Bonnes feuilles pour l'automne

Il ne s'agira pas de bonnes feuilles extraites du Manifeste pour une droite décomplexée, de monsieur Jean-François Copé, à paraître très bientôt chez Fayard, et encore moins de passages croustillants détachés du Manifeste pour une gauche décomplexée, de monsieur Manuel Valls, à paraître un peu plus tard - mais avant 2017 - aux Presses de La Pensée Socialiste Décomplexée.

Alors qu'il a dû en faire servir un à monsieur Valls - afin de pouvoir lui reprocher, bien amicalement, des emprunts d'idées -, Monsieur Copé n'a pas jugé opportun de m'envoyer un exemplaire de son ouvrage.

 Mais, l'eût-il fait et eussé-je lu sa prose, encore eût-il fallu que j'y trouv(ass)e de bonnes feuilles...

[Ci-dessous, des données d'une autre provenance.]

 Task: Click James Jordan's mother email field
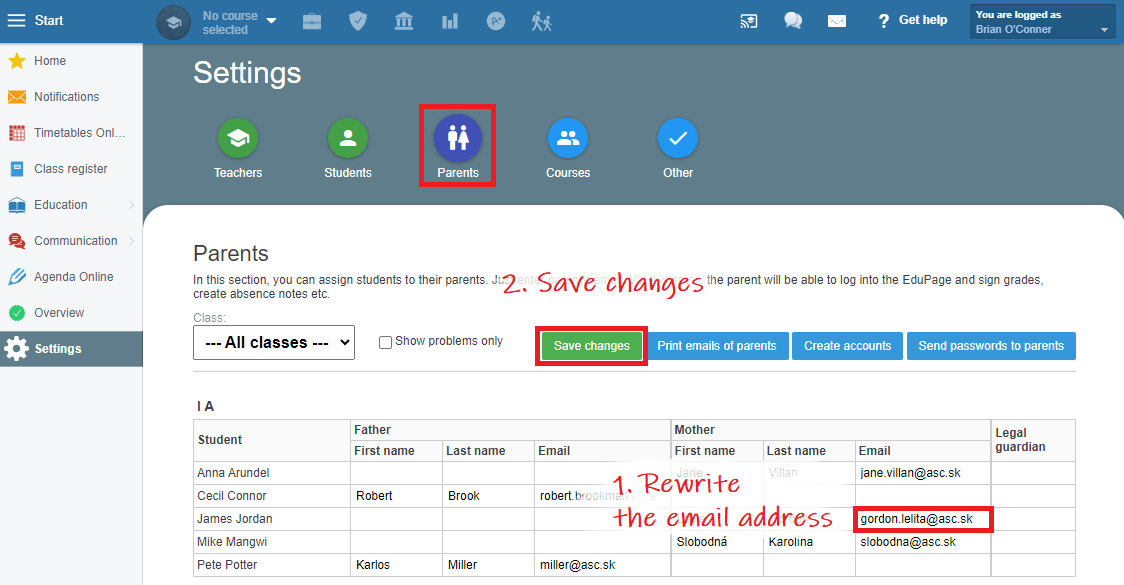923,519
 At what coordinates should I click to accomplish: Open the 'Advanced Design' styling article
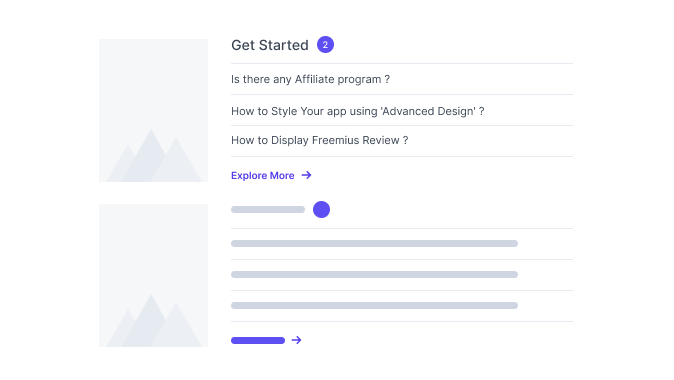[358, 111]

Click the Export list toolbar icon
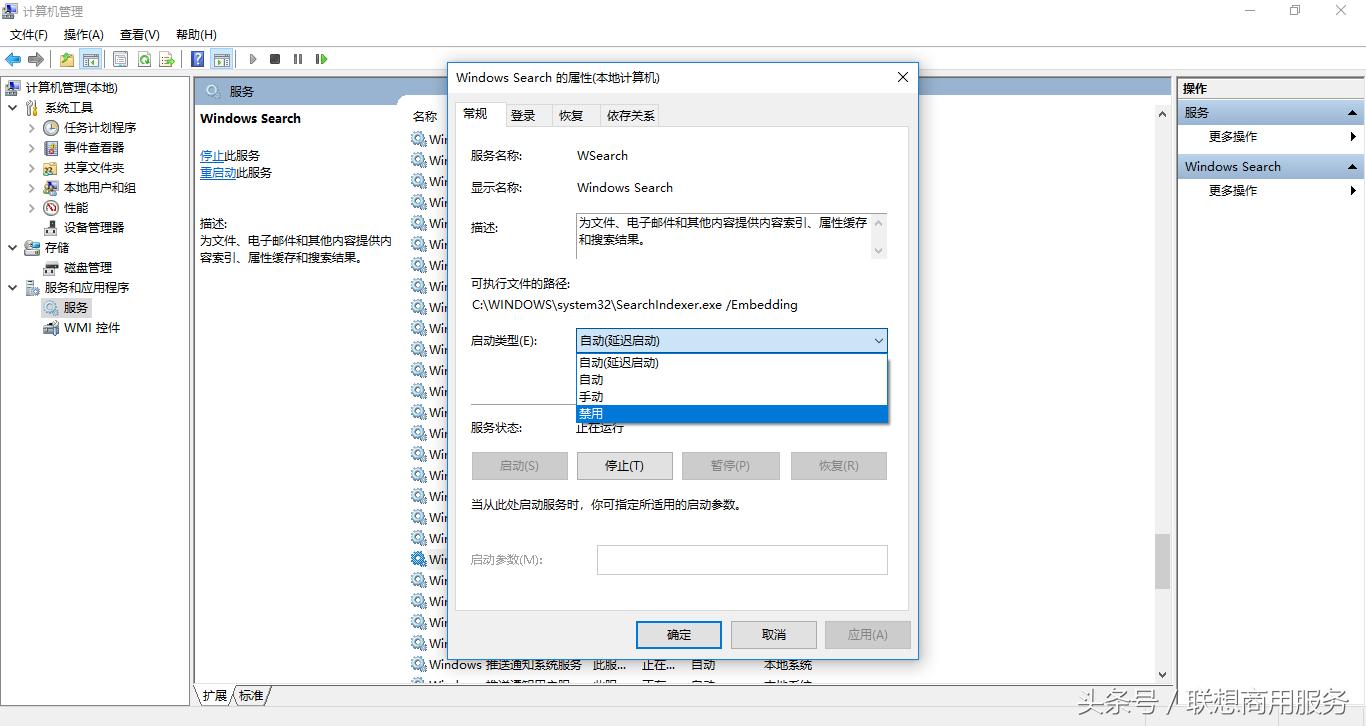point(168,58)
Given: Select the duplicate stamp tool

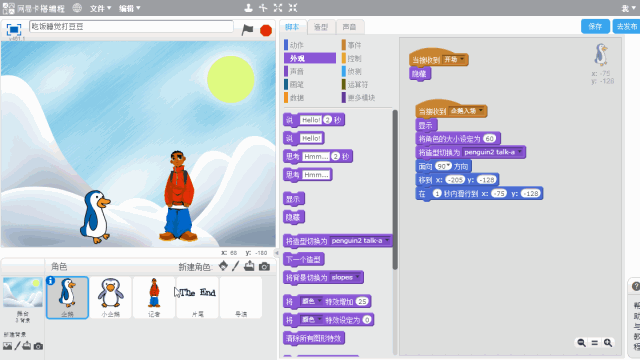Looking at the screenshot, I should click(248, 8).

J'ai donc, ces jours-ci, continué la lecture d'un petit livre paru au printemps dernier aux Éditions Libertalia, dans la collection À boulets rouges.

Pierre Tevanian,
Dévoilements ;
Du hijab à la burqa :
 les dessous d’une obsession française.

En cet automne où, dans une atmosphère très compréhensive à l'égard de l'islamophobie et toute autre forme de racisme, certain(e)s proposent, et d'autres pratiquent, de nouvelles proscriptions du « voile islamique » dans l'espace public, il n'est pas inutile de (re)lire cette nouveauté printanière. Les réflexions que Pierre Tevanian consacrait à ce qu'il appelle « une obsession française » n'ont rien perdu de leur actualité, et surtout de leur acuité.

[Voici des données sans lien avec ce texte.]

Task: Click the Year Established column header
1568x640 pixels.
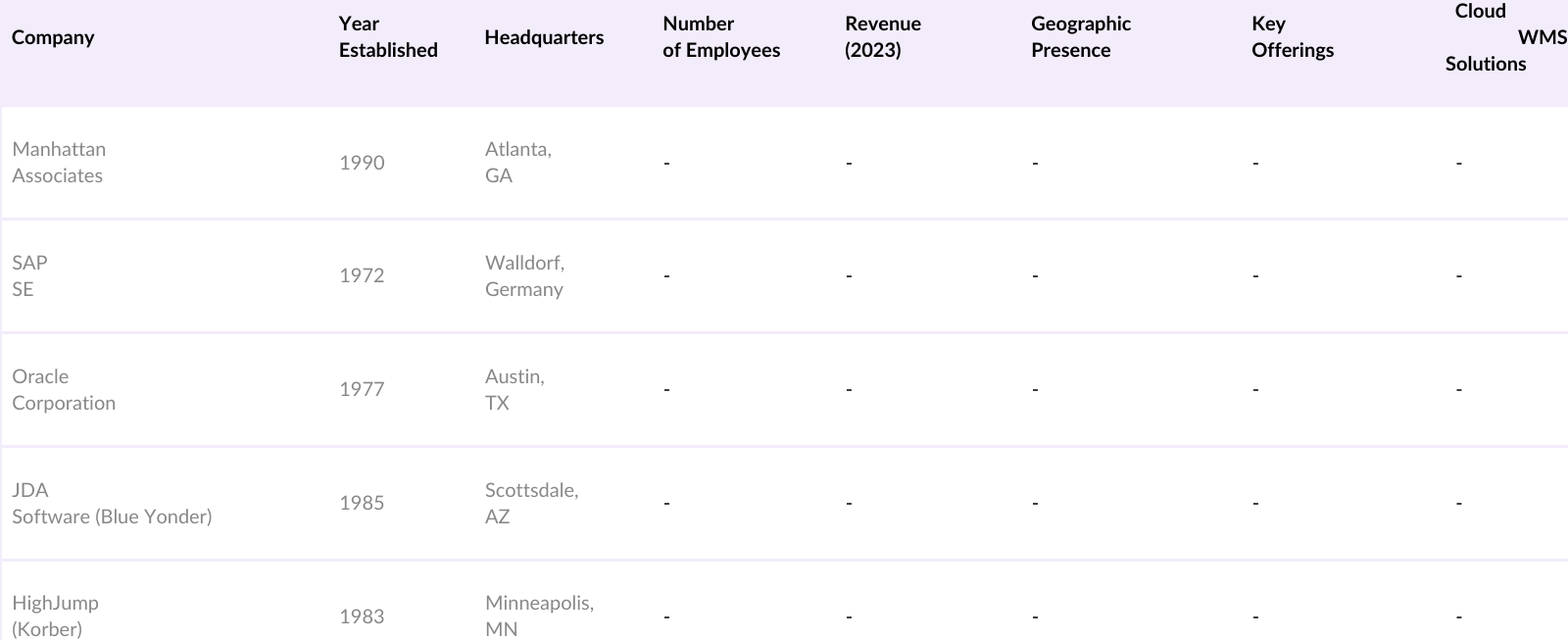Action: tap(388, 37)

On aimerait que tou(te)s les spécialistes - entre autres « féministes », mais pas que - qui ressassent, à longueur de faux débats, leur sémiologie définitive du voile, puissent lire, avec la plus grande honnêteté intellectuelle, son premier chapitre. Tevanian y détaille, avec une patience de saint philosophique, « le caractère singulièrement paradoxal de la gigantesque campagne "anti-burqa" » qui a abouti, sous les applaudissements de l'opinion publique, à la loi de 2011. Il examine avec minutie, et dans leur enchaînement logique, trente « paradoxes » - mais on pourrait aussi bien parler de contradictions, ou de sophismes - du discours antivoile. On se dit, bien sûr, que ce bel exercice de démolition dialectique de fausses certitudes risque de n'ébranler aucun esprit déjà (con)vaincu par le pilonnage argumentatif de ces dernières années. Il risque de n'arracher, ici ou là, et dans les meilleurs des cas, que de maigres « oui, mais... oui, mais non... ». Mais Pierre Tévanian, qui enseigne la philosophie, sait que l'art de persuader est une longue patience...

Fronton d'une école en train de tomber en ruine.
(Quelque part en Loire-Atlantique, ou ailleurs ?)

C'est avec le même soin analytique que sont examinées les distorsions que l'on a fait subir au grand mot de « Laïcité », qui ne devrait pas tarder à remplacer, sur les édifices publics, celui de « Liberté » :

UN TOURNANT THÉOLOGIQUE

« Laïcité sacrée » : cet invraisemblable slogan, figurant sur des autocollants arborés lors d'une manifestation commémorant le centenaire de la loi de 1905, indique à quel point le signifiant laïcité a été sacralisé dans le débat public. D'un principe organisateur de la société, dont les modalités restent soumises au débat démocratique, à la critique et à la révision permanentes, on a fait une valeur intemporelle, dont la simple invocation est supposée pouvoir régler, comme par exorcisme, tous les problèmes sociaux. On est ainsi passé d'un rapport d'altérité entre la laïcité et le religieux à rapport de rivalité mimétique - que résume bien la formule suivante, récurrente dans le débat sur le voile à l'école, de Nicolas Sarkozy jusqu'à la gauche et l'extrême gauche : « Quand on rentre dans une mosquée, on doit enlever ses chaussures. De même, quand une élève rentre dans une classe, elle doit enlever son foulard. »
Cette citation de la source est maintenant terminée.